Exercise details
- Target muscle: Clavicular (Upper) Pectoralis Major
- Synergists: Sternal (Lower) Pectoralis Major, Anterior Deltoid, Triceps Brachii
- Dynamic stabilizer: Short head of Biceps Brachii (not highlighted in illustration)
- Mechanics: Compound
- Force: Push
Starting position
- Get down on your hands and knees, with a stability ball behind you. Your hands should be positioned slightly wider than shoulder width.
- Extend your feet backward, place them on the stability ball, and straighten your body.
Execution
- Keeping your body straight and your elbows tucked in a little, inhale as you lower your chest to the floor by flexing your elbows.
- Exhale as you push yourself back up to the starting position.
- Repeat.
Comments and tips
- Keep your body straight. Do not allow your belly to sag, and do not arch your back as you descend.

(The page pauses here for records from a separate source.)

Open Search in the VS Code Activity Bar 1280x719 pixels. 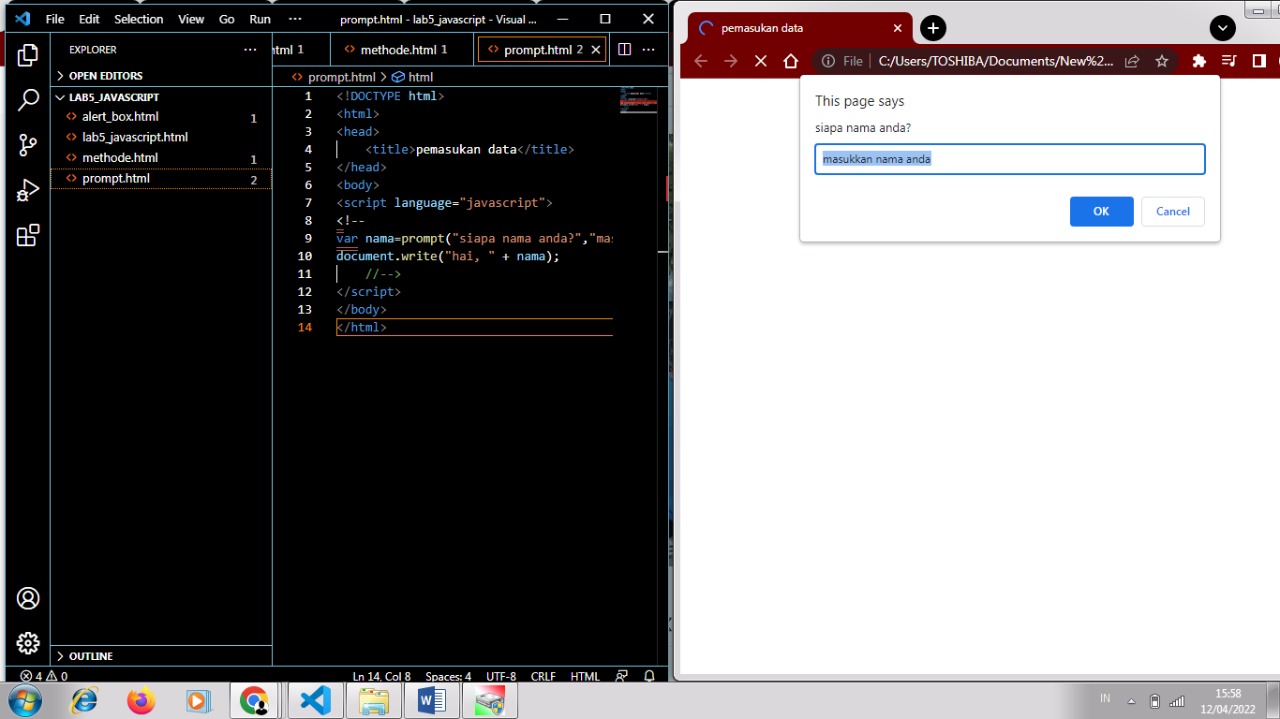27,99
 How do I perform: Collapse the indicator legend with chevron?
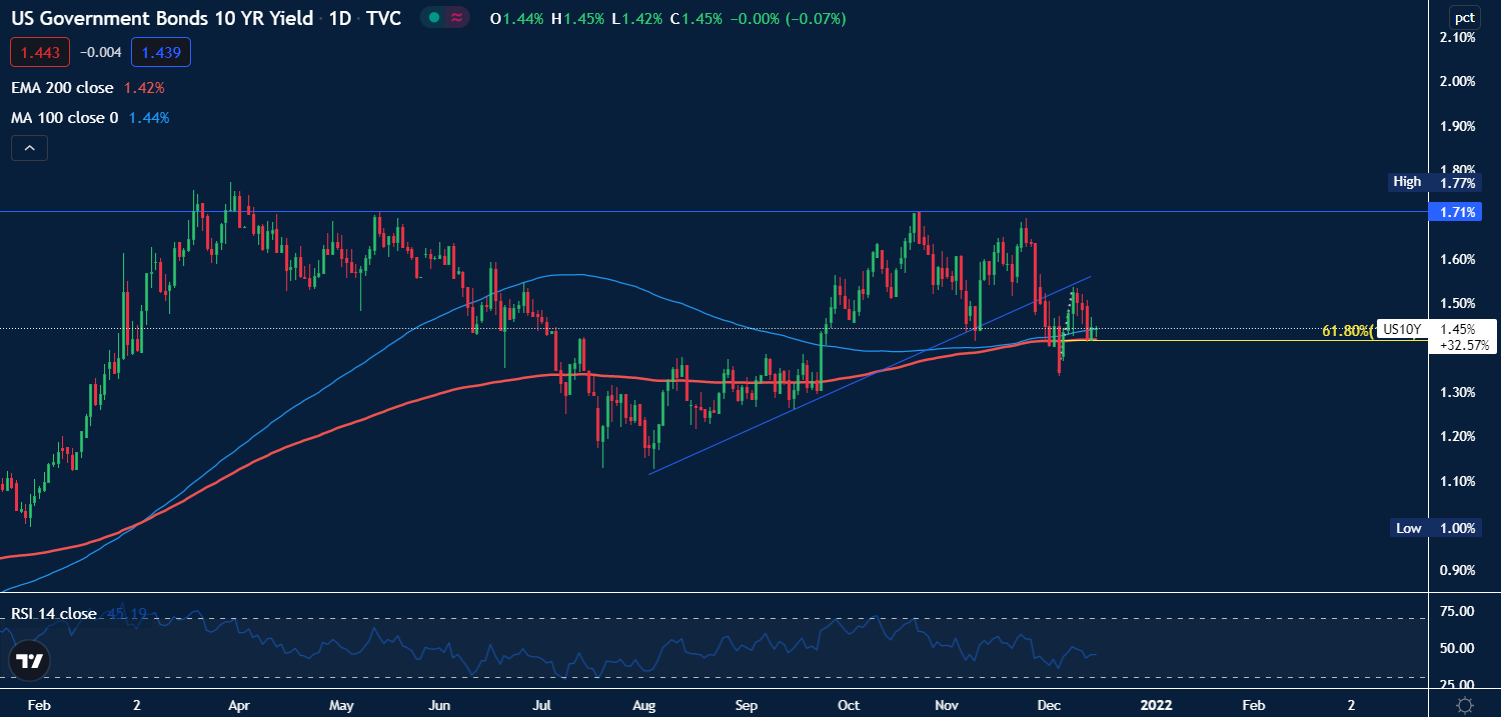click(29, 149)
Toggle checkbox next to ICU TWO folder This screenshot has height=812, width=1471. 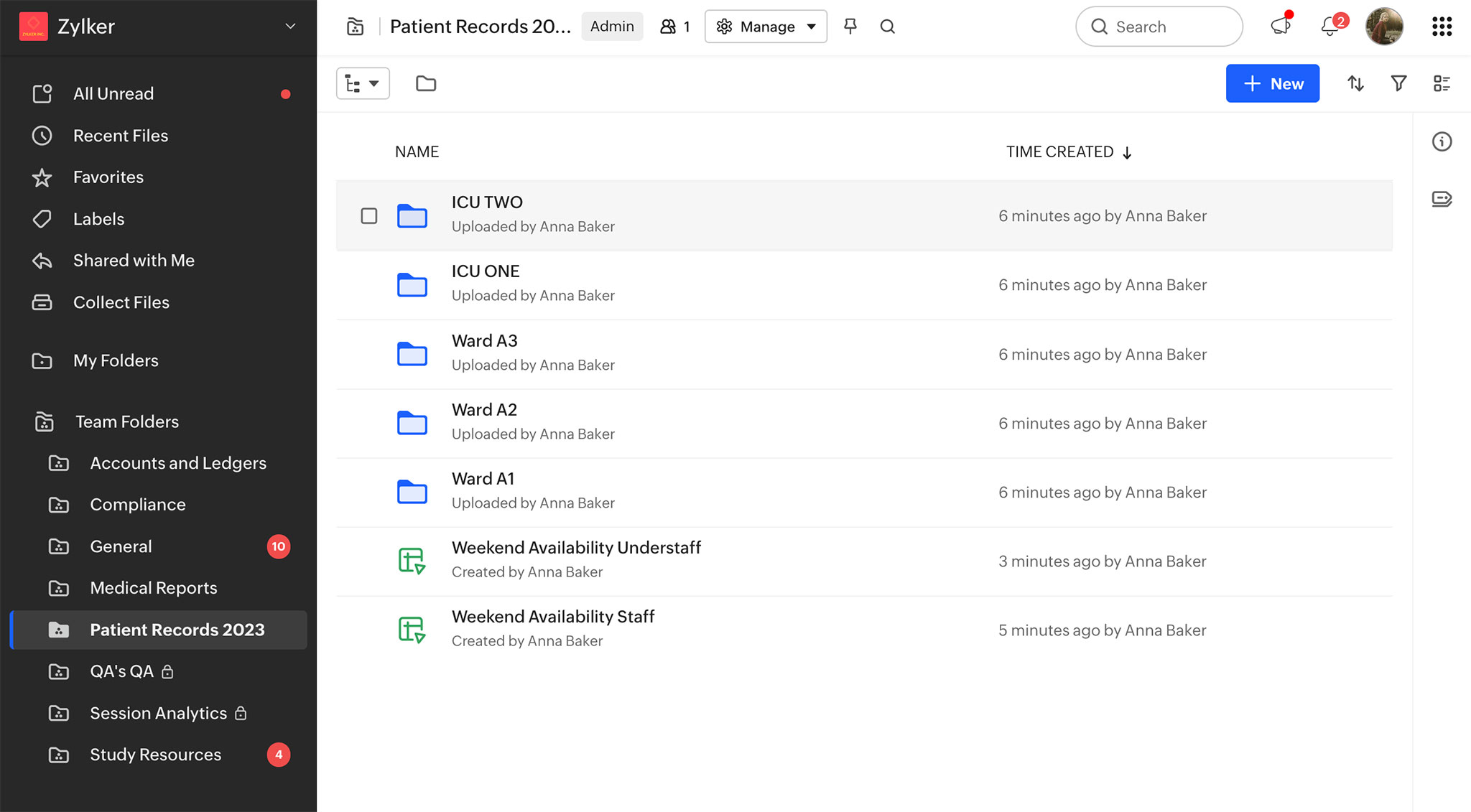click(x=369, y=216)
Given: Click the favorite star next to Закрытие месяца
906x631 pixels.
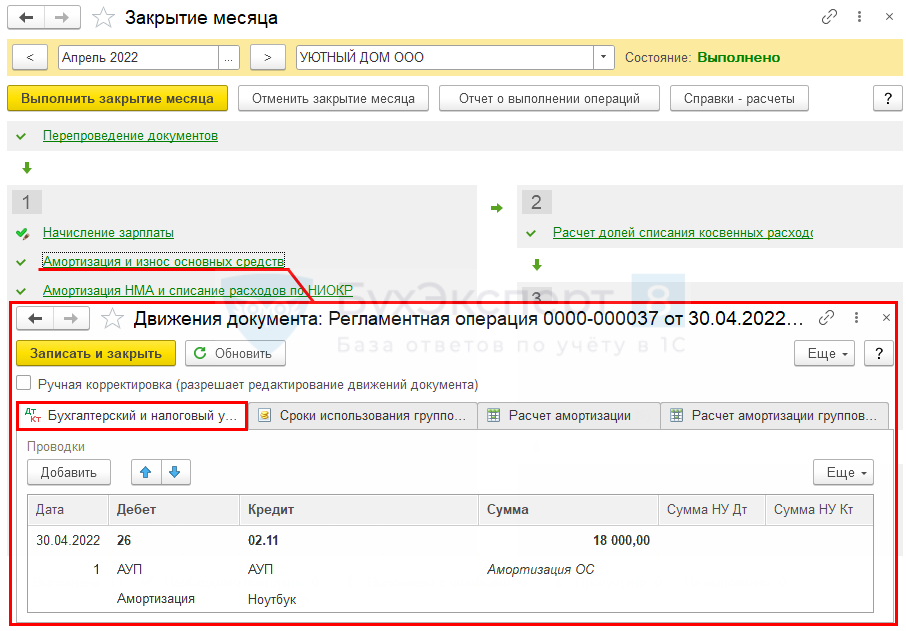Looking at the screenshot, I should click(x=103, y=18).
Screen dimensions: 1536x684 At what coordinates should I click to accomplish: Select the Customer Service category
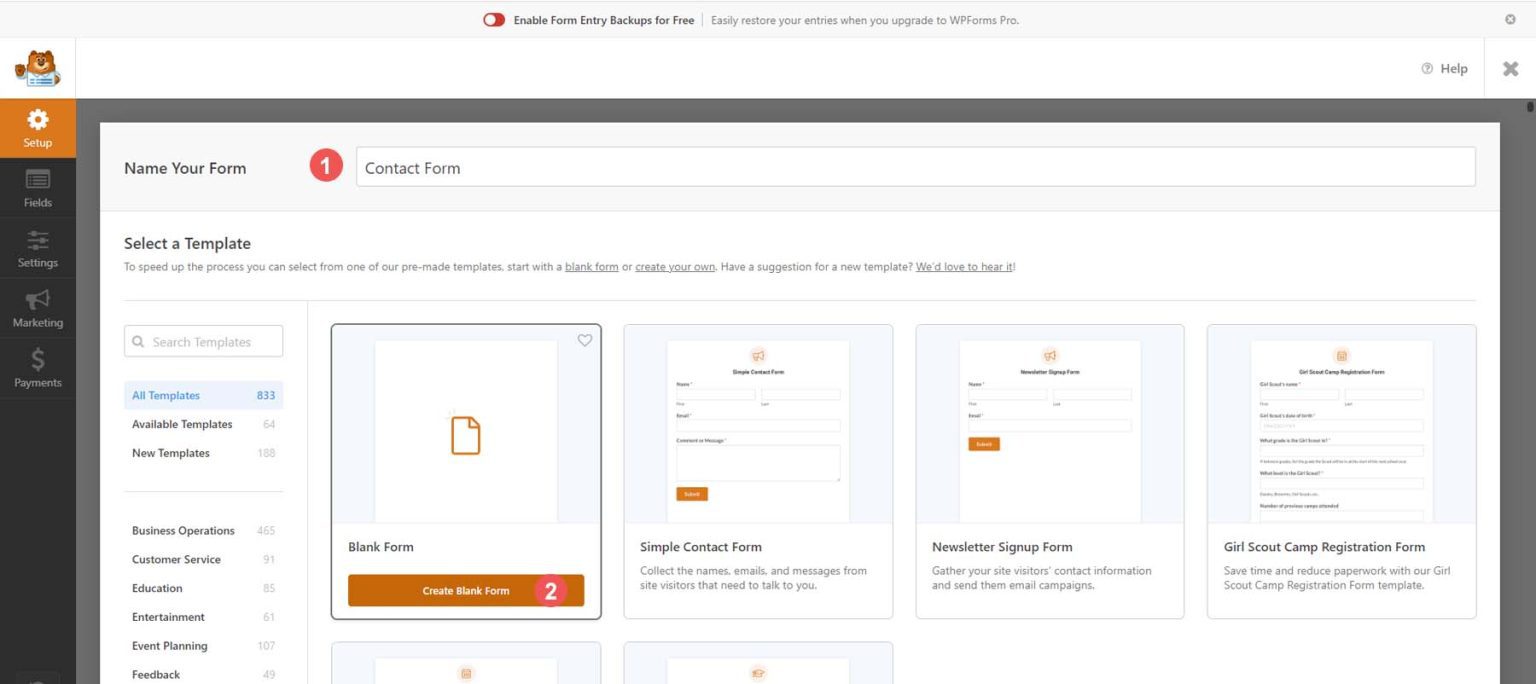176,559
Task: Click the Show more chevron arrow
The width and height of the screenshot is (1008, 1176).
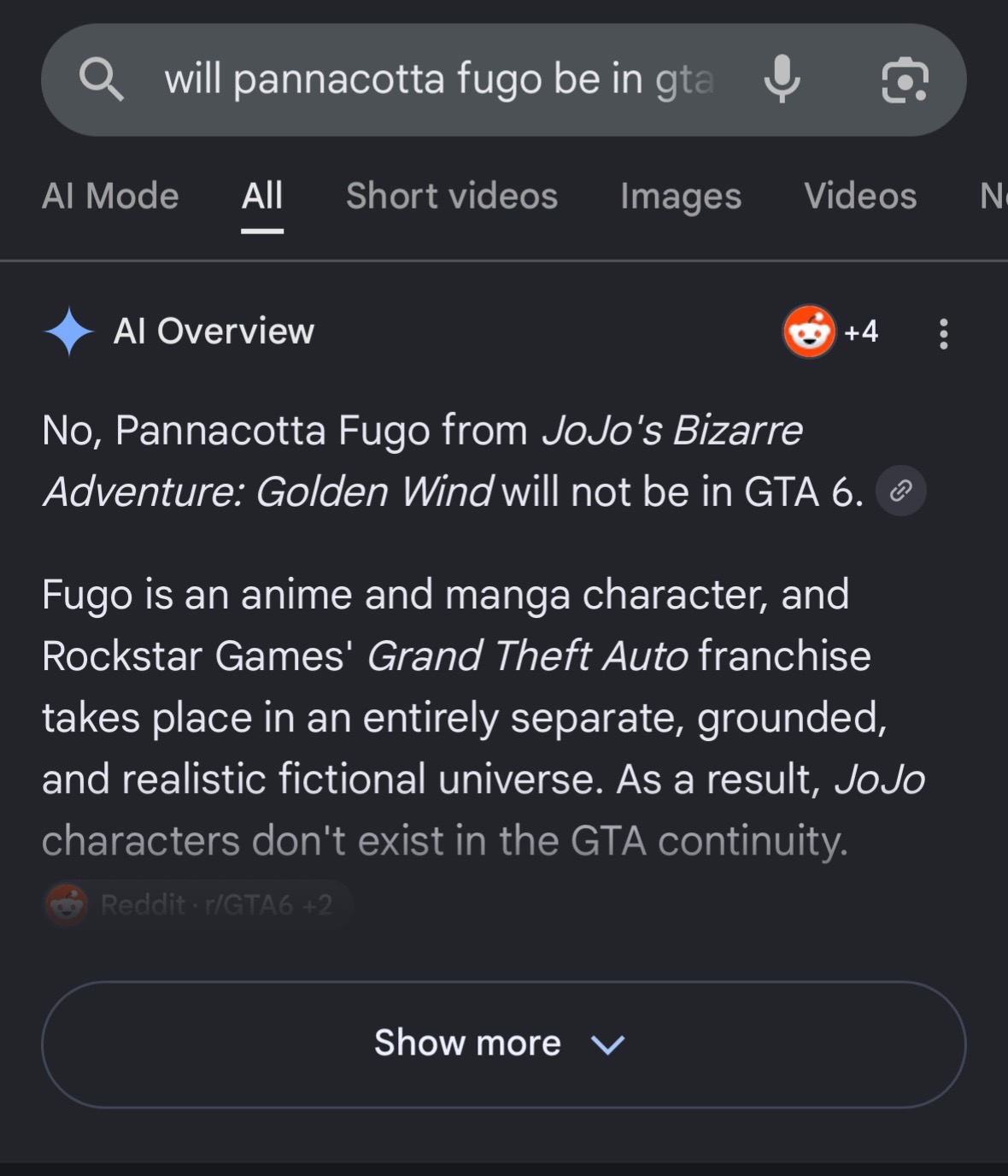Action: point(607,1044)
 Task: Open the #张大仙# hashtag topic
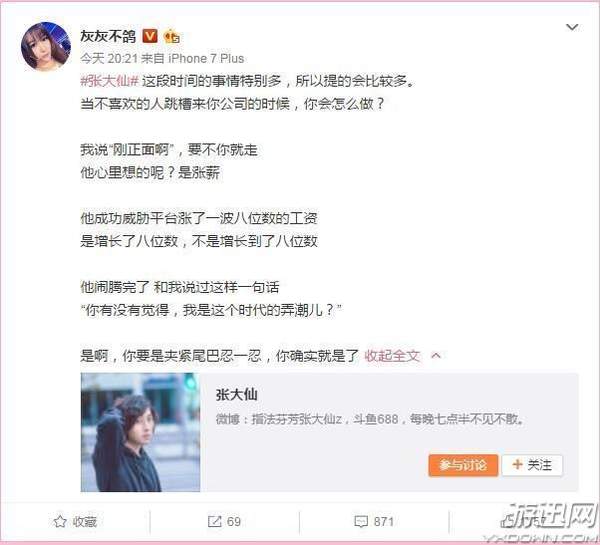[x=109, y=81]
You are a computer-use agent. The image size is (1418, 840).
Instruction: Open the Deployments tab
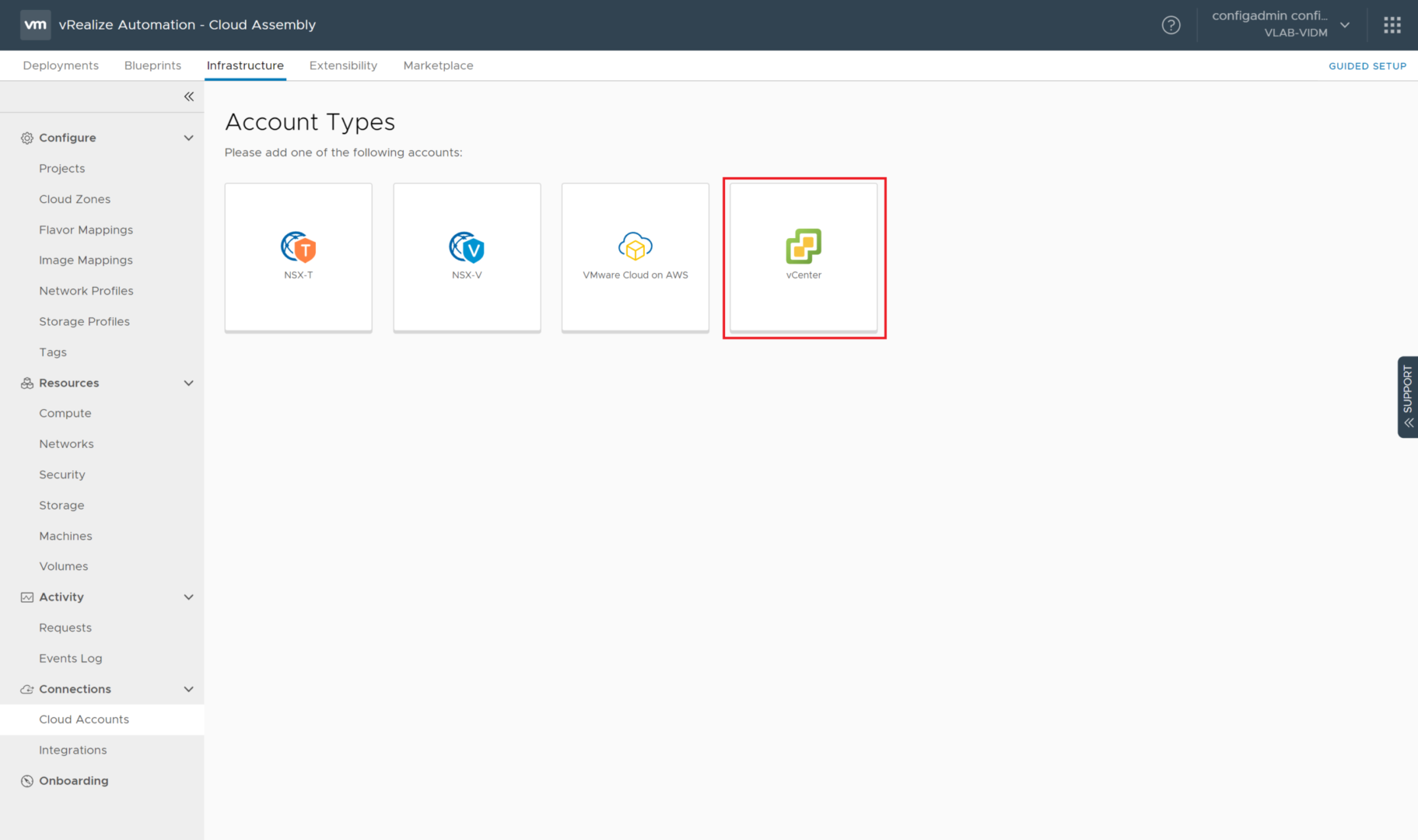tap(61, 65)
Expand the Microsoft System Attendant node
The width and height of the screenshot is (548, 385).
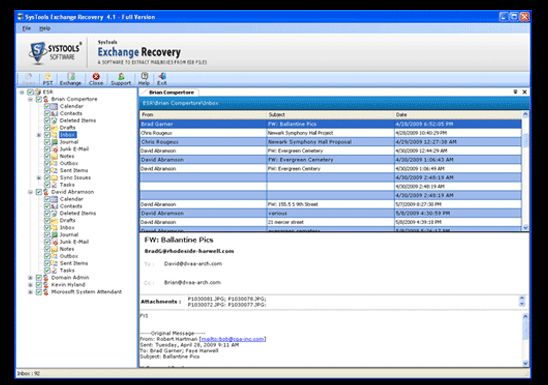click(x=30, y=292)
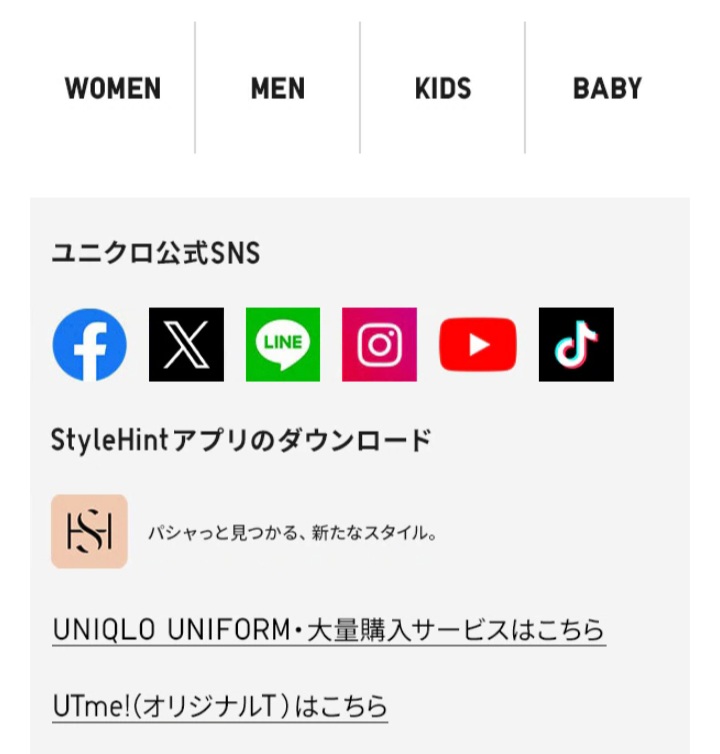
Task: Tap the はこちら text after UTme!
Action: pyautogui.click(x=341, y=706)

- The stability ball doesn’t just serve to elevate your legs. The unstable surface of the ball forces the recruitment of more stabilizer muscles, especially in your core, making it the best option for elevating your legs. If you don’t have a stability ball, you can of course just use a bench or any other elevated surface.
- Keeping your elbows slightly tucked in will reduce the pressure on your shoulder joints.
- Make the stability ball decline push-up easier by resting your knees on the stability ball instead of your feet.
- Make the exercise more difficult by wearing a weighted vest, loading with a chain, or getting a partner to hold a weight plate on your back.